Turning to the the change in non-drivers, almost all areas posted gains.
Naturally areas that saw a lot of development in that time period stand out, especially those near skytrain. We can summarize these two maps by looking at the difference in the change in non-drivers vs the change in drivers. This is a simple metric that looks at where we have added more drivers than non-drivers and vice versa.
We can also see where the driver to work mode share dropped and where it increased.
It’s worthwhile to try and understand what made these regions special and dig a little further. Or even better, run a more detailed analysis on the factors that impact the changes in commuters, drivers and non-drivers. But that will have to wait for another post.
Another way to look at commutes, and the possible congestion they cause, is commute times. Congestion is not just a function of the number of cars that commute, but also the time they spend on the road.

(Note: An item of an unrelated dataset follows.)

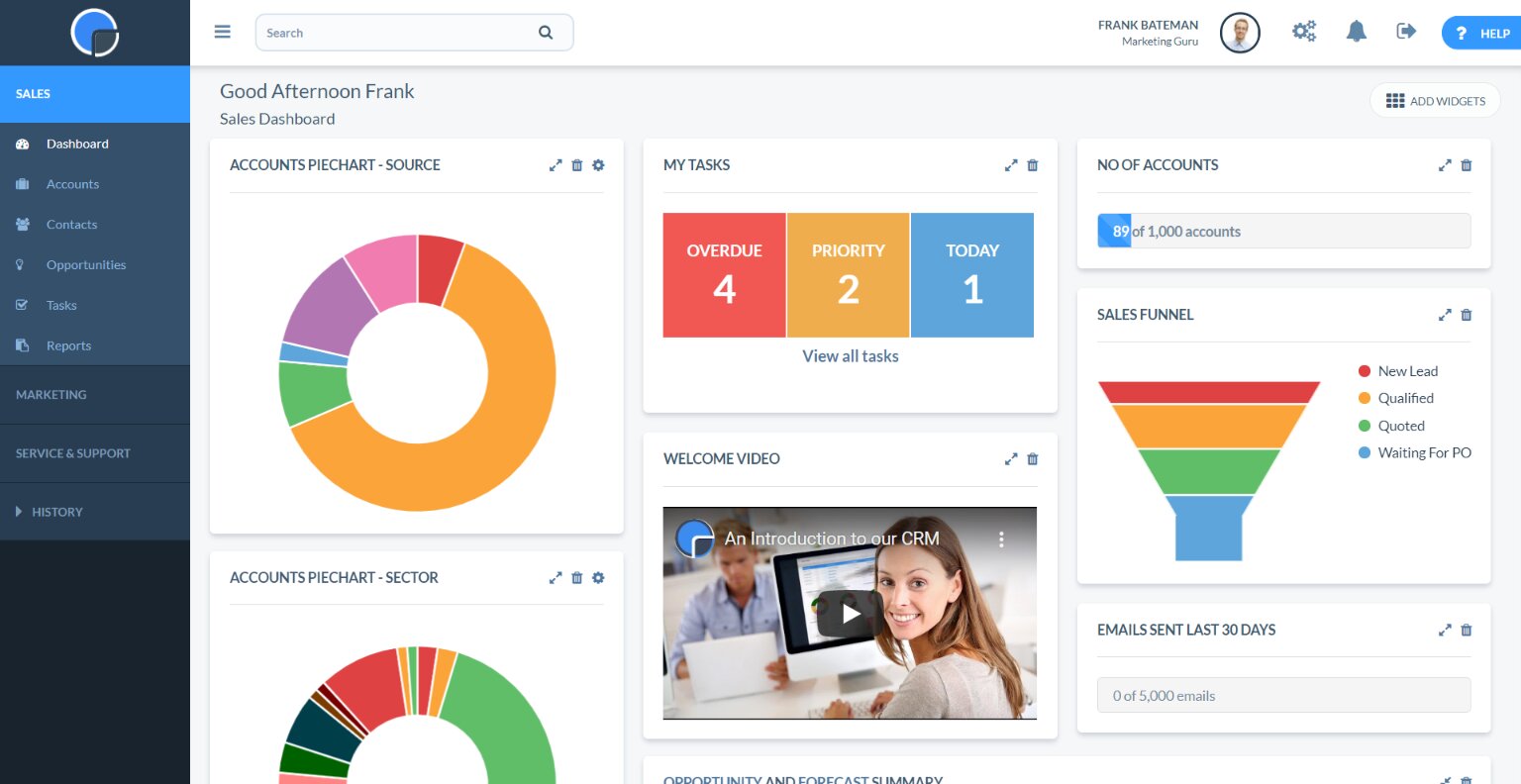Click the settings gears icon in header
The image size is (1521, 784).
pyautogui.click(x=1304, y=32)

There is surprisingly little variation in drive times across the municipalities in the share of people driving less than 30 minutes one way, with about 25% of drivers commuting less than 15 minutes, and bout 60% commuting less than half an hour. There is more variation in long commute times of at least 45 minutes, with the central areas, led by the City of Vancouver, clocking in with the lowest portion of drivers commuting longer than 45 minutes. Bowen Island is a curious example with both, the highest share of commuters commuting less than 15 minutes and those commuting over an hour, cleanly separating commutes within the island from those that leave the island.

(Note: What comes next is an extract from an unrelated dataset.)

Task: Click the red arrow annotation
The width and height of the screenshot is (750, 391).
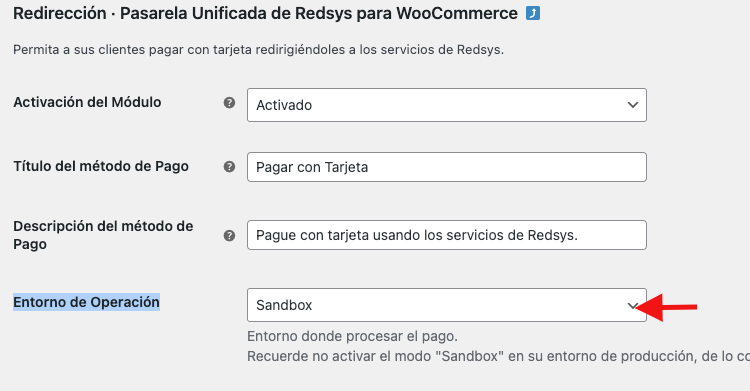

We can extend the same graph to all commuters not just drivers.
This paints a very similar picture. Commute times are also reflected in how early people are leaving their house for work.

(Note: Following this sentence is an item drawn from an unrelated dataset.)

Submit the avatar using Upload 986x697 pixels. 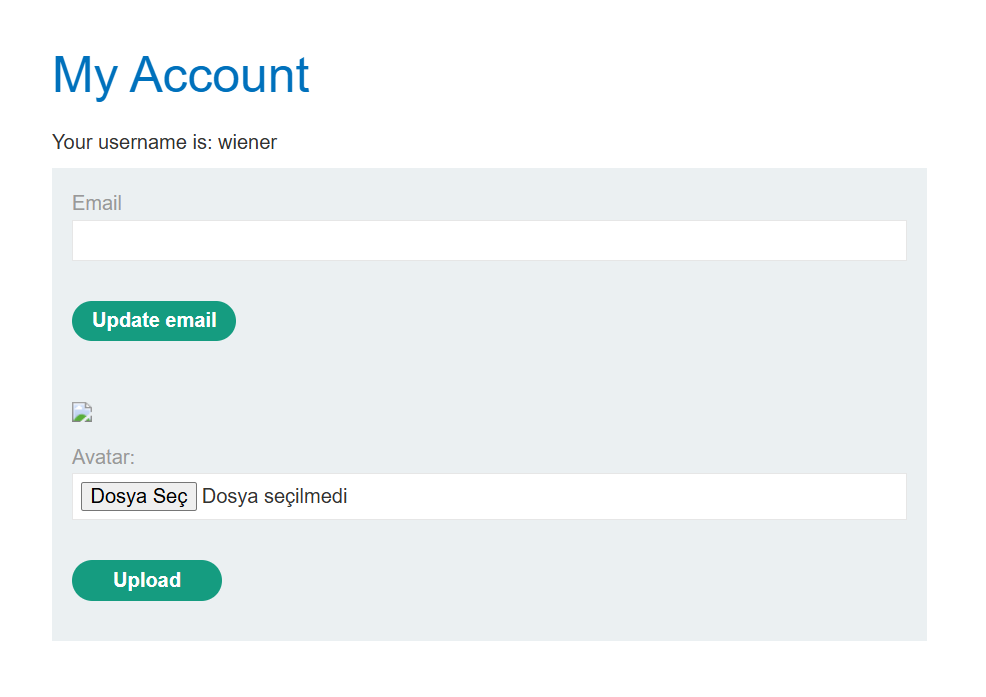click(147, 580)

Here we are again looking at commute times of all commutes, not just drivers. Ordered by the share of people that leave the house before 8am we again see the similar pattern of commutes further out from the centre getting up earlier, and people in more central communities getting to sleep in and leave the house after 8am.
Another way to look at the data is by distance to work.
Again a similar pattern emerges, where we ordered the municipalities by the share of commuters that travel less than 10km to work. Taken together, commute times, time leaving for work, and commute distance hint at the life quality impacts of commuting that are independent of the well documented health impacts of commuting by private motor vehicle.
As our region grows, we should pay more attention to the interplay between location and transportation. Our current regional planning dictates that twice as many people should move to Surrey than to the City of Vancouver, which is very likely to significantly boost the population driving to work compared to e.g. a scenario where Vancouver and Surrey grow proportionally to their respective populations. Allowing growth to happen in a way that gives people convenient choices of how to travel to work and other places should receive more attention when we talk about how we grow our region.
Adding housing in central parts of the region and along rapid transit networks can help reduce driving and overall congestion in our region. Yet people regularly oppose development projects in central locations because they are afraid of the (car) traffic they fear the new project will bring.
As usual, the code for this post is available on GitHub for people wanting to play with the code. Unfortunately, the data going back to 1996 that we used is only available for Vancouver and Toronto CMA, people hoping to extend to the code to other regions of Canada will have to make due with the 2001 to 2016 timeframe or find other ways to add in the 1996 data.